### [WHAT YOU HAVE TO DO]
Return, word for word, the passage of the article on Panasonic's reported purchase of Blue Yonder from "Panasonic is reportedly" to "700 billion yen).".

### [EXCERPT]
Panasonic is reportedly buying U.S.-based startup Blue Yonder for $6.5 billion as its forays into supply chain Software
We live in a changing world. Technology is changing everything around us. Today, the 102-year-old Japanese electronics company Panasonic is making a foray into the software and the supply chain business. The company is reportedly acquiring U.S.-based company Blue Yonder for $6.45 billion (or 700 billion yen).
While Nikkei was first to report the acquisition, Panasonic refuted the report about the acquisition. The company spokesperson told Reuters: “This is not something that has been announced by our company. It is not true that it is something we have decided.”
Meanwhile, the move could be a timely one for Panasonic. The magnifying glass has never been over supply chain management more so than it is now, with a global pandemic and an ongoing semiconductor shortage placing stress on how important it is to keep global trade routes and corporate supply chains running like well-oiled machines.
Founded in 2008 by Michael Feindt, Blue Yonder uses machine learning to help companies manage supply chains that connect factories to warehouses and retailers. Blue Yonder’s clients include companies like Walmart, Starbucks, Unilever, among others.

### [RECORDS SUPPLIED]

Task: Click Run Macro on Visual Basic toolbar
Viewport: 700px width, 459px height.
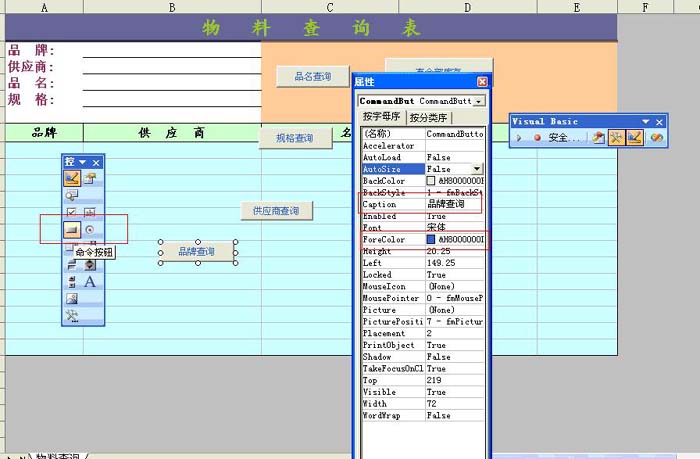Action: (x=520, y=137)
--
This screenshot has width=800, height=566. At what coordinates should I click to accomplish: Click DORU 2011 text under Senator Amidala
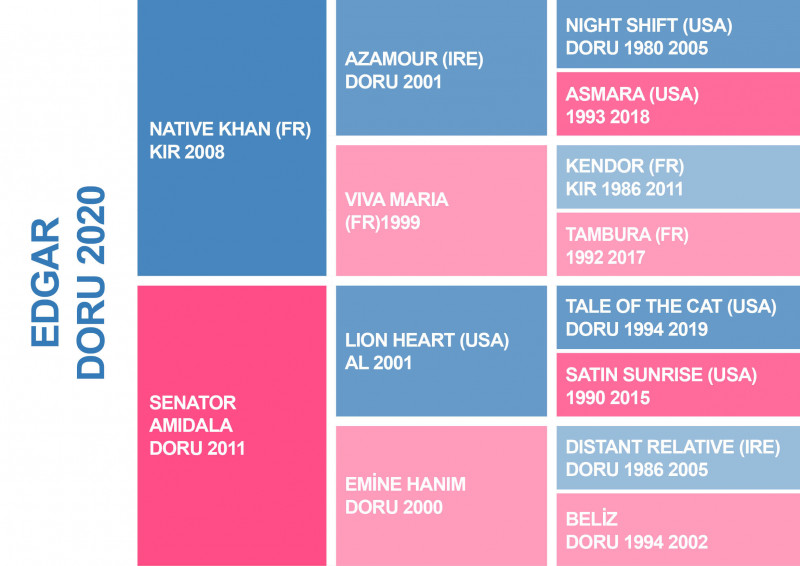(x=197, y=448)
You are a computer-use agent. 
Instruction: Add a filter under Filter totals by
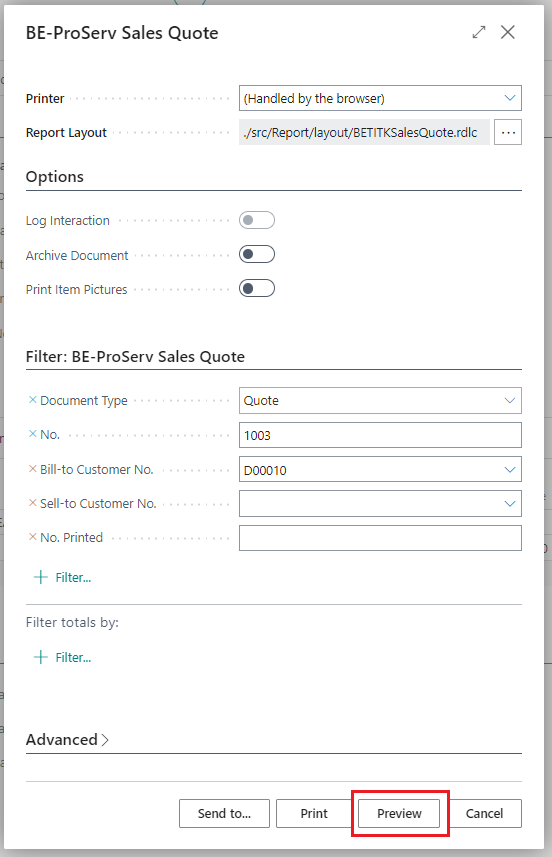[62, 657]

### [SOLUTION TO THE PROBLEM]
Panasonic is reportedly buying U.S.-based startup Blue Yonder for $6.5 billion as its forays into supply chain Software
We live in a changing world. Technology is changing everything around us. Today, the 102-year-old Japanese electronics company Panasonic is making a foray into the software and the supply chain business. The company is reportedly acquiring U.S.-based company Blue Yonder for $6.45 billion (or 700 billion yen).